Give or take a few gray hairs and some unfamiliar faces behind the brass and reeds, it could have been 1946, when Beneke inherited the Glenn Miller orchestra, where he had been featured as a tenor sax soloist and vocalist. The arrangements this weekend were the ones familiar from old records and old memories, and the crowd seemed to know them as well as the musicians. Two introductory bass notes were enough for them to recognize (and applaud wildly) the classic "Little Brown Jug," and when Bob Eberly swung into the chorus of "Amapola," he had half the audience singing along with the well-remembered lyrics: "Amapola, the pretty little poppy/Must copy its endearing charms from you . . . "

After opening the show with an evocative fragment of "Moonlight Seranade," Beneke welcomed the many members of the audience "in my own age bracket" but added that 'I'm even more happy that there are so many teenagers around the country who are latching on to the bigband sound." There were, in fact, a good many in the audience (and in the band, too) who had not been born when the songs on the program were composed.
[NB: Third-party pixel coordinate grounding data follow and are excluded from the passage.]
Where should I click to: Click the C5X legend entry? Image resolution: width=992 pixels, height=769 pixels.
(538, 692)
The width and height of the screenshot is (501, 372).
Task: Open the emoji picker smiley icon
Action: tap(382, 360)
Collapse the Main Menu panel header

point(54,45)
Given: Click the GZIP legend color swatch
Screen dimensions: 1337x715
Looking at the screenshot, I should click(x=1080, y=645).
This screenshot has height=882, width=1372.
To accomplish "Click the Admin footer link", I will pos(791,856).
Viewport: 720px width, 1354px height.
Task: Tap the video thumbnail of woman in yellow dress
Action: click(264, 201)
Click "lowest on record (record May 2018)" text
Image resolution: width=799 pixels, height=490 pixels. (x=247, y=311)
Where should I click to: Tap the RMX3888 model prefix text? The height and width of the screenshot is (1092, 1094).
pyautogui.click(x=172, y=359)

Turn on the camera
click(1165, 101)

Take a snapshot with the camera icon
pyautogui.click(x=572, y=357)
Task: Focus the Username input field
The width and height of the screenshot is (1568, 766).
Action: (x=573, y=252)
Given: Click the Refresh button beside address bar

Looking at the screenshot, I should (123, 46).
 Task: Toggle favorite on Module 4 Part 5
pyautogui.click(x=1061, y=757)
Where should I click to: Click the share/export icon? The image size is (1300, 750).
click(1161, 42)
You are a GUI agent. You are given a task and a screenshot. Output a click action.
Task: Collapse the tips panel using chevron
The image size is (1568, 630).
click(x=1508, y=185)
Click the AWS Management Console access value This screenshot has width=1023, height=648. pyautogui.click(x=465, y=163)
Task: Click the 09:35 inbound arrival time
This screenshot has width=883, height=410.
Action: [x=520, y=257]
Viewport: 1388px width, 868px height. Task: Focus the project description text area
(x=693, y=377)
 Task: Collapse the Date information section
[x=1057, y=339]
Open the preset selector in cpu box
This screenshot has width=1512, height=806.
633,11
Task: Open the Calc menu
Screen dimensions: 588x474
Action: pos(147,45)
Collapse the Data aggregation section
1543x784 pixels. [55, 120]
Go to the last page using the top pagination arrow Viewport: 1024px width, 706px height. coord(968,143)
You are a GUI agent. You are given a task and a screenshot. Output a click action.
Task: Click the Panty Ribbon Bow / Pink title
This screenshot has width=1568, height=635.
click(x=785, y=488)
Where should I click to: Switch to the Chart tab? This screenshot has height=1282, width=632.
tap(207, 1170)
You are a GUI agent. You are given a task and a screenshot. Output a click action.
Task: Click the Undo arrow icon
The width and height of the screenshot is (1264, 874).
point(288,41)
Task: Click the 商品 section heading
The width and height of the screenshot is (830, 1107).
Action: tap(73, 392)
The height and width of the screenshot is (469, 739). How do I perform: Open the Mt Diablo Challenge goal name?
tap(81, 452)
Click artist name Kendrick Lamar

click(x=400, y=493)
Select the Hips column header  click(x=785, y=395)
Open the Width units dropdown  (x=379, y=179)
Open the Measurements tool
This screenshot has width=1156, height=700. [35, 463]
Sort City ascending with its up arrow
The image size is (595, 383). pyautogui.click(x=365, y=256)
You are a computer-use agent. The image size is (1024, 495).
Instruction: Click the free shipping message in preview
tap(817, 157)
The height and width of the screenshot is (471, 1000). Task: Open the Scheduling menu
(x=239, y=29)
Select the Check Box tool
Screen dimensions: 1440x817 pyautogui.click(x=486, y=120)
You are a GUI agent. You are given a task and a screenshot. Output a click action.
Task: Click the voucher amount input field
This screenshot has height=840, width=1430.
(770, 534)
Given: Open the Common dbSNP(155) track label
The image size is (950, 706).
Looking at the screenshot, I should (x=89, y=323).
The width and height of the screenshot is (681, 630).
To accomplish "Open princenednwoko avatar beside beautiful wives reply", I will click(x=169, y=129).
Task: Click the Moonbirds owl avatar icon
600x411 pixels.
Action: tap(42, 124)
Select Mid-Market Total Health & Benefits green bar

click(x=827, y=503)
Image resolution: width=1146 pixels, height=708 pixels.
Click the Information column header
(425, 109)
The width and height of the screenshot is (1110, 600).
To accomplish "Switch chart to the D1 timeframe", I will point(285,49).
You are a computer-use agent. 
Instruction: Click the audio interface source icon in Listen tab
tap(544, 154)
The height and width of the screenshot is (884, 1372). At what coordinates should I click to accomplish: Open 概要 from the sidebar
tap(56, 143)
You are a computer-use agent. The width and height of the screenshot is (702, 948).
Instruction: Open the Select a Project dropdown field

One or two had mixed feelings ("I wonder if they're serving Geritol at the refreshment stand" was overheard in the crowd), but others were clearly enchanted with the sound of the '40s. "All those instruments are acoustic," said one convert from rock, a tinge of amazement in her voice.

A lot of the proselytizing on big bands' behalf has been done by a Baltimore AM station, WAYE, whose name was warmly applauded when it was mentioned from the stage, but intensive missionary work is still being done by Beneke, who is as busy as he wants to be a generation after the big bands supposedly breathed their last.

"I do these shows with Bob Eberly and Helen O'Connell all over the country," Beneke said after the show, but it's not exactly the barnstorming life of the '30s and '40s, when big bands traveled everywhere in their own buses. Now, Beneke travels with his arrangements and whips together a local band in each city he visits. "I have different groups in practically all the major cities; I just call my contractor when I'm coming in and say, 'I want my regulars.'"

At intermission and after the show, his dressing room is usually full of young musicians asking questions about his music, his reeds and his technique. Any time the American public decides it wants a massive big-band revival, the material will be ready, Beneke said. "Most young players today can outplay the average old time band members."